Task description
Turn the stretch of the material below from the line containing "will click(x=35, y=53)." through the line containing "Select the js_embed.exe" into a Markdown table with the columns Row and Line, one row per line and no rows for blank lines.

Source records

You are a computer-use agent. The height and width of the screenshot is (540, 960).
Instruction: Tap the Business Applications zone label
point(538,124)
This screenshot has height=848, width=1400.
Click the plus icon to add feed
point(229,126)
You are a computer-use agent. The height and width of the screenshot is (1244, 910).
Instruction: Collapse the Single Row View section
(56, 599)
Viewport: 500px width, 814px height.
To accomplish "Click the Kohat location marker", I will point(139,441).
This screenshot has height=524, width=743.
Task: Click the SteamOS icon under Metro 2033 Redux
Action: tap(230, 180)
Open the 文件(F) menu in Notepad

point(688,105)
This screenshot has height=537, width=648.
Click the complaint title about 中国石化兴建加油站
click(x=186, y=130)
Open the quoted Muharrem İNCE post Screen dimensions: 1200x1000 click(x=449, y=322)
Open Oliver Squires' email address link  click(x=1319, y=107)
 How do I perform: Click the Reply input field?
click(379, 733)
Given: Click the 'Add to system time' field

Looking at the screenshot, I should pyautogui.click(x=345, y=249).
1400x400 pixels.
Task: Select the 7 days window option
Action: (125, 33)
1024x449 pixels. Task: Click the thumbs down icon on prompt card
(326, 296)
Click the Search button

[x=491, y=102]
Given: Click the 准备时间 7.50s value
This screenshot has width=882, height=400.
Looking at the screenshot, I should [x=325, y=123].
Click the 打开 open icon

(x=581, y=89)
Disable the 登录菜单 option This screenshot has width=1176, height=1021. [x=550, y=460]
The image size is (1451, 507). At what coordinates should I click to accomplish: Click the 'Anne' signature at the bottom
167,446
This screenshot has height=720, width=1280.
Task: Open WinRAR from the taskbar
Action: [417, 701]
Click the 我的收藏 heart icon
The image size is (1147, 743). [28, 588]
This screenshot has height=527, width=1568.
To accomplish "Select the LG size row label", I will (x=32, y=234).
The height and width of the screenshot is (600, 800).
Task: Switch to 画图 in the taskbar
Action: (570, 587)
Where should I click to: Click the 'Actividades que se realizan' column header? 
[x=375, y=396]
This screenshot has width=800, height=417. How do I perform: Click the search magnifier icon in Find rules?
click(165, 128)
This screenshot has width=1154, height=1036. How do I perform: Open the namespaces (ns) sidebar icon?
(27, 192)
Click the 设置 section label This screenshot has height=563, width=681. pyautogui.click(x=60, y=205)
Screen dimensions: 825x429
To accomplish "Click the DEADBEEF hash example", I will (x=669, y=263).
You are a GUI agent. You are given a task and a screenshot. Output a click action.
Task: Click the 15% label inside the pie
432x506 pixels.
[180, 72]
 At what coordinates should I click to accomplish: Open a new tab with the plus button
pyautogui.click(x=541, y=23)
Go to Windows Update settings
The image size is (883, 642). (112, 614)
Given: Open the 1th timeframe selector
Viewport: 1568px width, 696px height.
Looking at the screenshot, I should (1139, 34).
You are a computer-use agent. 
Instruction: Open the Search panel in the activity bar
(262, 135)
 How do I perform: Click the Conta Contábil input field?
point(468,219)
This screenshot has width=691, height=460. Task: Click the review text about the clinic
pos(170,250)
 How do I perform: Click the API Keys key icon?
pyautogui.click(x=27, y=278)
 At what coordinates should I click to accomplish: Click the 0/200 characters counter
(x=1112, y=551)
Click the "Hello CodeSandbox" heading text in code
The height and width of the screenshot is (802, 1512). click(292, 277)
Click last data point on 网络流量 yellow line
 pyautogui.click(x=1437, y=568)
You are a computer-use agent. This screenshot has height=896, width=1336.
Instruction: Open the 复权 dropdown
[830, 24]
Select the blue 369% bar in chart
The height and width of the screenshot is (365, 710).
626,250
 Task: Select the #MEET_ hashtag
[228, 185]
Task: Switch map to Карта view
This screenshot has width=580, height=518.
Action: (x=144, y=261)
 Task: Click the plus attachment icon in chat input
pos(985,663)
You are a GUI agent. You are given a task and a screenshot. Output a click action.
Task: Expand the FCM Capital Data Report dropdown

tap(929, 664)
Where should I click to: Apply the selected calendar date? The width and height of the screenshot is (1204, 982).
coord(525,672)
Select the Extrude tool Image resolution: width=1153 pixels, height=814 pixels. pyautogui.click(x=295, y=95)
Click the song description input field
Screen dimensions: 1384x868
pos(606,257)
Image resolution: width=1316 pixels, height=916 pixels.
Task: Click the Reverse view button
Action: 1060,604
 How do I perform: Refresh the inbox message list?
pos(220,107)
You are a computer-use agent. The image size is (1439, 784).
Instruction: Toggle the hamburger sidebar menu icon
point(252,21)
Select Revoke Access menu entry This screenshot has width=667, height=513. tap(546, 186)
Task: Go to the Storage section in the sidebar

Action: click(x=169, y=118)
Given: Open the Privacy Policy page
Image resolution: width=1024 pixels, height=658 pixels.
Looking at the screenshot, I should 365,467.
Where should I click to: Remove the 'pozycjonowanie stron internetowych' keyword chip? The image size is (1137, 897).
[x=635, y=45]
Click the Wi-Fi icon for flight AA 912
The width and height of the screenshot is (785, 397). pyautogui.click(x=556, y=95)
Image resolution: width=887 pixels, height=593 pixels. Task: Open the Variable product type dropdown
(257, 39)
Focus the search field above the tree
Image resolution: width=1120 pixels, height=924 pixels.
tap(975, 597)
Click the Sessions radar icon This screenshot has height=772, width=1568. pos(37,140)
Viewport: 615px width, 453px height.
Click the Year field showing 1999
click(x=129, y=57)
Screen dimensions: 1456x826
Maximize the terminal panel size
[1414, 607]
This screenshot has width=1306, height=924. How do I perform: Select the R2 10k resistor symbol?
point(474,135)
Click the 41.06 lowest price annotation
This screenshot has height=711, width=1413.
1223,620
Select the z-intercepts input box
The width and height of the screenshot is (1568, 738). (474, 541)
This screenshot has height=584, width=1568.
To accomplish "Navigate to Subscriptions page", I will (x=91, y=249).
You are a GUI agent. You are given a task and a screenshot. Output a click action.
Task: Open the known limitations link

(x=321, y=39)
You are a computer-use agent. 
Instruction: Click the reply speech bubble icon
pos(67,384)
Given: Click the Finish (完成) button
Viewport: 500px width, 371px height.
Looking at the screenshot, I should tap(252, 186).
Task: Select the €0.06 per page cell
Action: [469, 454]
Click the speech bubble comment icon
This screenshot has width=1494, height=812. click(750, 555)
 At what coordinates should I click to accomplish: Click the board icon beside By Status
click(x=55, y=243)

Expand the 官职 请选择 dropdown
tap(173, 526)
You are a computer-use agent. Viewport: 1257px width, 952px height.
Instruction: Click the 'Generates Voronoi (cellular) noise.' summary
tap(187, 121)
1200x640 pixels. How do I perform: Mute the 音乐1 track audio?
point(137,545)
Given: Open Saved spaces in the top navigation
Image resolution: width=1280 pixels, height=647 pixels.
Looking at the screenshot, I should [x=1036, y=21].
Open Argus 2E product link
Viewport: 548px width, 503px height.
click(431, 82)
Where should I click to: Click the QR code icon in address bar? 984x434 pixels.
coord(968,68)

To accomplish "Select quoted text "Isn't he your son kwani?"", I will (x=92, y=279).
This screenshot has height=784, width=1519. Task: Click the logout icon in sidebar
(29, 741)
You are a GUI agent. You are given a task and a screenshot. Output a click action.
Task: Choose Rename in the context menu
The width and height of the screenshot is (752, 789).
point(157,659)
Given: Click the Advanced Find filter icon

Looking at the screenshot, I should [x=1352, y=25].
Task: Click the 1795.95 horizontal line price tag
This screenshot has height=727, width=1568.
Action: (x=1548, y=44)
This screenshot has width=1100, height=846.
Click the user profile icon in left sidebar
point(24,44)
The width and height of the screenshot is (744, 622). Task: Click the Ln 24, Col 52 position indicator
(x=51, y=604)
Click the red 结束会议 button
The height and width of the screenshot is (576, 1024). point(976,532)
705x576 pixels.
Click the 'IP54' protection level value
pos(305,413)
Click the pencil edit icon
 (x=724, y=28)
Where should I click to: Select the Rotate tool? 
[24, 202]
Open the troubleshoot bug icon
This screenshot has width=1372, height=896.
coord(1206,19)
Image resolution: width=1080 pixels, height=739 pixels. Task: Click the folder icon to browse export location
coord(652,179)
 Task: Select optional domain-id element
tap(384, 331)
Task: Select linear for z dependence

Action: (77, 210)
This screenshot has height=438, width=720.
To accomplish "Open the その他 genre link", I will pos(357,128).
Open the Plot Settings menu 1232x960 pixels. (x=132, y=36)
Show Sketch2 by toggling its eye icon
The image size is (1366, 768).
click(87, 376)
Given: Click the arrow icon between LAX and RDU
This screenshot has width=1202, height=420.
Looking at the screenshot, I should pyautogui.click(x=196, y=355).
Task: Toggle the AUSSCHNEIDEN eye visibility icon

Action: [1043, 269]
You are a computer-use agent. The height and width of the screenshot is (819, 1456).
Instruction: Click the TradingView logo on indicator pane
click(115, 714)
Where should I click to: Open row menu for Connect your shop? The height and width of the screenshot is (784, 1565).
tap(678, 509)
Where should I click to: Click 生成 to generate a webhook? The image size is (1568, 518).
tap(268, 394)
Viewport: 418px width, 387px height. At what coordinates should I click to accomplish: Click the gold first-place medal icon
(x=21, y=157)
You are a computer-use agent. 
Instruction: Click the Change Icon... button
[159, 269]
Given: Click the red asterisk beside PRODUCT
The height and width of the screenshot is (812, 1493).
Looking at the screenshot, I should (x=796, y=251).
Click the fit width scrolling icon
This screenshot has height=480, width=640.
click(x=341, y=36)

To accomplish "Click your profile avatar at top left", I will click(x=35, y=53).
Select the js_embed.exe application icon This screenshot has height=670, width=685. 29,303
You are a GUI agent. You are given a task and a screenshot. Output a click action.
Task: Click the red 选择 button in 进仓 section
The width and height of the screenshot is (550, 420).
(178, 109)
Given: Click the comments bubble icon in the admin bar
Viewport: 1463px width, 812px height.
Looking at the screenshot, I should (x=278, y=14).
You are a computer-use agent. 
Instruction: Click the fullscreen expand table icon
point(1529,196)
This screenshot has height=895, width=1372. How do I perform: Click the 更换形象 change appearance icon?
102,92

Response for this exercise
| Row | Line |
|---|---|
| 1 | To accomplish "Click your profile avatar at top left", I will click(x=35, y=53). |
| 2 | Select the js_embed.exe application icon This screenshot has height=670, width=685. 29,303 |